### Text
--- START ---
If the dog is a purebred, or even a cross, the breed specific rescue may be able to help. They should be able to find a foster home, which is far preferable to this poor stressed dog being in a random rescue centre through no fault of its own. They may ask you to foster it short term until a home could be found, but if you can make discreet enquiries now there should be less pressure when the time comes.

Dozer · 21/08/2025 09:09

If asked again say no, including to having the dog to stay temporarily. Your friend asked too much. It could even muddy the waters for you to research options for him.

justasking111 · 21/08/2025 09:15

You say no.

My FIL died unexpectedly. MIL was pulled over by his strong dog and broke her wrist. We advertised the dog as due to death of owner Fido was looking for a new home. Listed his breed, good points. We were inundated with kind offers. He went to a lovely couple locally who actually kept in touch for a while. He settled in happily.

CoubousAndTourmaIet · 21/08/2025 09:21

IsSheorIsntShe · 21/08/2025 08:57

This would be a long term, multi thousand pounds commitment as the dog is 4 years old

If it's a giant breed at 45kg, the life expectancy is usually shorter than for a smaller dog, so it might 'only' be for a few years. But that would both shorten the commitment and bring forward the time when the dog would have all the age-related problems that get expensive very quickly.

Incorrect. 45kg would be on the smaller side for a giant breed anyway, it does not imply Dane, Wolfhound or Saint, which are the short lived breeds. Some giants (Pyreneans, Anatolians) can and do live for anything up to 15 or 16 years.

Needseriousadvice · 21/08/2025 09:31

CoubousAndTourmaIet · 21/08/2025 09:07

I'm sorry that you find yourself with this dilemma.

As a giant breed devotee, I'm not without bias. I'd be inclined to try, but start as you mean to go on, and don't allow the dog on the bed. Ours don't go upstairs at all, they have freedom downstairs but we use dog gates to prevent them accessing the stairs and the front door.

Whatever you decide, I would urge you to please not put a giant breed dog into a generic rescue centre. The needs of dogs this size are very specific and very different from those of the average dog.
--- END ---
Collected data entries
--- START ---
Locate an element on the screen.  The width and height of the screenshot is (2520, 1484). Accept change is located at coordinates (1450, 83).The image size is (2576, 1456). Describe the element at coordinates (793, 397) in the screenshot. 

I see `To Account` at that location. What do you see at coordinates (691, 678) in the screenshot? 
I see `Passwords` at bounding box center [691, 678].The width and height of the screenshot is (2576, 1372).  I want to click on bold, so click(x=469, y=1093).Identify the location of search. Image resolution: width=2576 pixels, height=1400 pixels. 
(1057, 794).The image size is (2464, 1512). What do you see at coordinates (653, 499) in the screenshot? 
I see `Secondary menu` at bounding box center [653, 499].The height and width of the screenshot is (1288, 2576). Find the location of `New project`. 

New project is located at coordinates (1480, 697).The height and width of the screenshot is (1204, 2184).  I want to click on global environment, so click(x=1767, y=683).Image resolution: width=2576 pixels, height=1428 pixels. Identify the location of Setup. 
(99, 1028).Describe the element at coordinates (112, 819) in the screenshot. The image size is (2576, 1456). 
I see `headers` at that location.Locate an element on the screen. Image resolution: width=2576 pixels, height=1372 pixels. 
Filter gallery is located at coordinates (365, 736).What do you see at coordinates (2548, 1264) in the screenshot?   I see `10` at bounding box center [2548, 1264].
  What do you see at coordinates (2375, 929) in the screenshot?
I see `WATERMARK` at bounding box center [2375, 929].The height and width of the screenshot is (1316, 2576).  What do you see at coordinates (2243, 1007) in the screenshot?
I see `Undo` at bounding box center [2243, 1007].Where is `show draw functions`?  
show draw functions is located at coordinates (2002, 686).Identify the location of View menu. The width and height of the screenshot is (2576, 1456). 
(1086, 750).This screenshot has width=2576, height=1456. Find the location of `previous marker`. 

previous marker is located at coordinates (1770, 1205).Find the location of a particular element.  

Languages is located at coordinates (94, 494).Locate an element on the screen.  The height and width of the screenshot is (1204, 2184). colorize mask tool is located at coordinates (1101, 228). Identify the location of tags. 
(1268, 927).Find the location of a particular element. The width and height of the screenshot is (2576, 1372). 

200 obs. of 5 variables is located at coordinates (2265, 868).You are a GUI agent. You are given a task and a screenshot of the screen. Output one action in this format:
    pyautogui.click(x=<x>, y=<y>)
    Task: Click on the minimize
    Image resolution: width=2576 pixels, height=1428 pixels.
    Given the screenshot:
--- END ---
### What is needed
From the discussion about rehoming the dog, extract the passage that begins at the words "Needseriousadvice · 21/08/2025" and stops after the words "the front door.".

### Answer box
Needseriousadvice · 21/08/2025 09:31

CoubousAndTourmaIet · 21/08/2025 09:07

I'm sorry that you find yourself with this dilemma.

As a giant breed devotee, I'm not without bias. I'd be inclined to try, but start as you mean to go on, and don't allow the dog on the bed. Ours don't go upstairs at all, they have freedom downstairs but we use dog gates to prevent them accessing the stairs and the front door.